To tide you over, let's talk about journalist Ted Conover's new book, The Routes of Man: How Roads Are Changing the World and the Way We Live Today.
As a reader of maybe 98% fiction, I tend to not be able to read through nonfiction books at one go and I need to break them up with novels for some reason. I've been chipping away at this one for the better part of a month, but I'm going to commit a bit of bookseller taboo and recommend it anyway. Conover is the author of three previous books that I've loved: the National Book Critics Circle Award-winning Newjack (when he was denied entry into Sing Sing prison for a story, he got a job as a prison guard there instead), Rolling Nowhere (he spent a season literally riding the rails with the last of America's hobos), and Coyotes (this should be required reading for anyone living in Southern California, as Conover repeatedly crosses the Mexican border, dodging the INS with illegal migrant workers). Routes (his first book in over a decade) is a series of six loosely linked essays about the culture of the road across the globe - how those roads connect us, divide us, and alter our world, for good or for ill. In his typical fashion, Conover doesn't just report on a story, researching from afar - he fully immerses himself in the issue, no matter the circumstances or discomforts. The first essay here is my favorite - "Forest Primeval to Park Avenue" - in which Conover travels the hard route taken by Peruvian mahogany as it is cut (often illegally) and taken overland through the mountains and jungles to be processed and sold as furniture, crown moldings, and cabinet doors in the United States. (My father was a cabinet maker, so I've always been curious, but I never really thought about all of the logistics involved.) From there Conover travels to India's Zanskar Valley ("Slipping From Shangri-La") to trek a footpath across the Himalayas only accessible when the river freezes, which literally frees the local teenagers to be able to walk out into the world at large. Then to the overland trucking route across East Africa ("The Road is Very Unfair") that has been the superhighway for the AIDS virus to spread across the globe. And on to the series of highways dotted with Israeli checkpoints across the whole of the borderland between Israel & Palestine ("A War You Can Commute To"). (That's as far as I've gotten, but the other 2 parts are about the burgeoning car culture in China, reminiscent of the 1950's in the US, and traveling the harrowing highways of Lagos, Nigeria in an ambulance.)
Conover has an unparalleled skill at giving the reader the sense of total immersion - really, due to his own personal immersion in the subject matter.
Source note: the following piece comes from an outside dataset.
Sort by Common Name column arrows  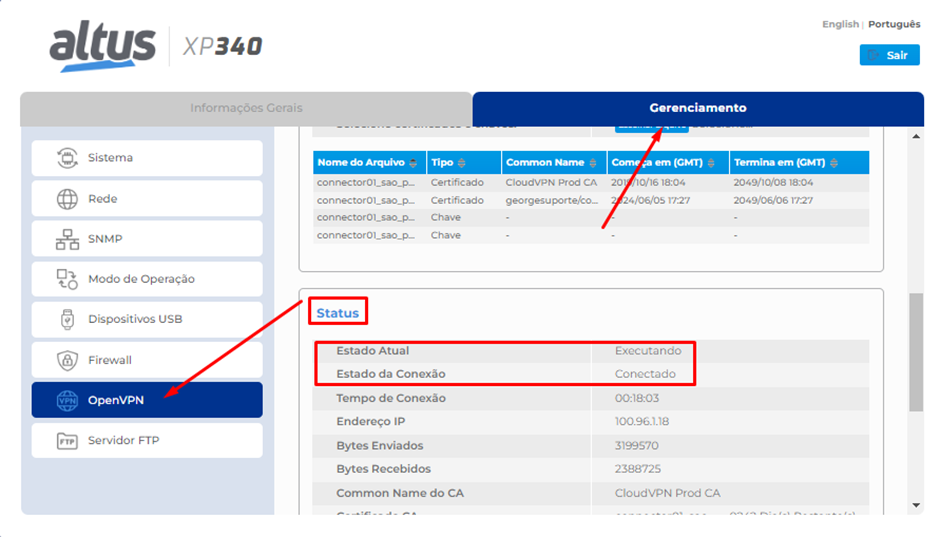pos(593,163)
This is not pedestrian journalism here - more in the vein of Sebastian Junger or Jon Krakauer - and his life is often as in danger as you would imagine it to be in such rough corners of our world. The reviews I have read (a couple have run in the New York Times, which is always a good sign) have all been positive, but have mildly complained about the overall cohesiveness of this book - Conover struggles to link all the narratives into his greater theme - but even the slightly negative press has recognized Conover's skill at writing the adventure/travelogue, which is what attracted me in the first place. Maybe he shouldn't have tried to link everything together thematically & just stuck with his real strength - straight-up, hardcore journalism, of which he has few peers. Most definitely worth checking out.